“Lumpia are pastries of Chinese origin similar to fresh popiah or fried spring rolls popular in Southeast Asia. The term lumpia derives from Hokkien lunpia, which is an alternate term for popiah.” – wikipedia
1-2 lb pork shoulder or Boston butt roast
1 tbsp liquid smoke
2-3 tsp Hawaiian sea salt or any sort of salt and pepper rub
1 whole green bell pepper, chopped
1 whole onion, chopped
3 green onions, sliced into small slivers
3 tsp chili pepper for added flavoring
Lumpia wrappers (found in any grocery store aisle)
1 whole egg, beaten
vegetable oil to fry the spring rolls
About 5 min prep time, 9 hours slow cooker time, about 15 min final cook time.
Wash and pat dry the pork roast and place on a cutting board. Pierce all over with a fork and pour the liquid smoke evenly over the roast and sprinkle/rub all over with the sea salt/salt pepper rub.

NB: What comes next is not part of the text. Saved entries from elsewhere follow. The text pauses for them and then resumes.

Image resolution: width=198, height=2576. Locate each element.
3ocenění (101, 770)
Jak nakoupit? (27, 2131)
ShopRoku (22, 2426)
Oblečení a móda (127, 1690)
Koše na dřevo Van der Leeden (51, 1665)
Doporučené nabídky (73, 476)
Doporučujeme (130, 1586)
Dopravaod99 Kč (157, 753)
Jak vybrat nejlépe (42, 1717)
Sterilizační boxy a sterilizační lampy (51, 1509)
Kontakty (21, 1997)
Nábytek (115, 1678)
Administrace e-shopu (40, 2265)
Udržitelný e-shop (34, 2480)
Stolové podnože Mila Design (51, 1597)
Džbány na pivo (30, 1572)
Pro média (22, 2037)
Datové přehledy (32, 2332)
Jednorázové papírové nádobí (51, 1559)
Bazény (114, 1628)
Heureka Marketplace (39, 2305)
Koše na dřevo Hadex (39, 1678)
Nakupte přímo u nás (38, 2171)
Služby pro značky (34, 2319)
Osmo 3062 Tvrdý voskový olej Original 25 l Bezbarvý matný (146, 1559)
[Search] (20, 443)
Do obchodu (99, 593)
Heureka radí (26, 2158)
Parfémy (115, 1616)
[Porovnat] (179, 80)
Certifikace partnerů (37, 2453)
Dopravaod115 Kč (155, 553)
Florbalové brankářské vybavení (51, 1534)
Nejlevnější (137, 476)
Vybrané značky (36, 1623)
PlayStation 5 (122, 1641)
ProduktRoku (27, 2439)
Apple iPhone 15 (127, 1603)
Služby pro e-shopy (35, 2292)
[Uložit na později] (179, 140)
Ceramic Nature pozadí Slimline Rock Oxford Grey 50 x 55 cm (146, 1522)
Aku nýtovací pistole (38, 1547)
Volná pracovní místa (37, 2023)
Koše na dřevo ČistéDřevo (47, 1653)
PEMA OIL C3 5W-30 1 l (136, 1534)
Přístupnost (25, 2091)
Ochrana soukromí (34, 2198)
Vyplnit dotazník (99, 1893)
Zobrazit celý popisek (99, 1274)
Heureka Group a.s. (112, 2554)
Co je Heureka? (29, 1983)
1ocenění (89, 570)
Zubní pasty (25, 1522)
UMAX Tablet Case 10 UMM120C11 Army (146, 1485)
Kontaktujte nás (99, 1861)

Place the pork roast into the Aroma Professional Rice Cooker and press slow cook button and set the timer for 9 hours.
While the pork is slow cooking, sauté over medium heat diced onions for approximately 5 minutes or until golden brown. Add in green onion and chili pepper. Mix together for no more than 2 minutes so that the green onion still maintains a slight crunch. Remove from heat and let it cool down.
Check at 8 hours to see if the kalua pork is done. The rice cooker will automatically go to keep warm after it is done so be careful!
When the pork is done, shred with a fork and mix it around in the juice. Mix the kalua pork and the vegetable mixture together.
Use about 3 tablespoons worth of filling to create a spring roll. Follow the instructions on the package and seal the spring roll with the egg-wash.
Deep fry in a pan or deep fryer and serve warm with rice or by itself!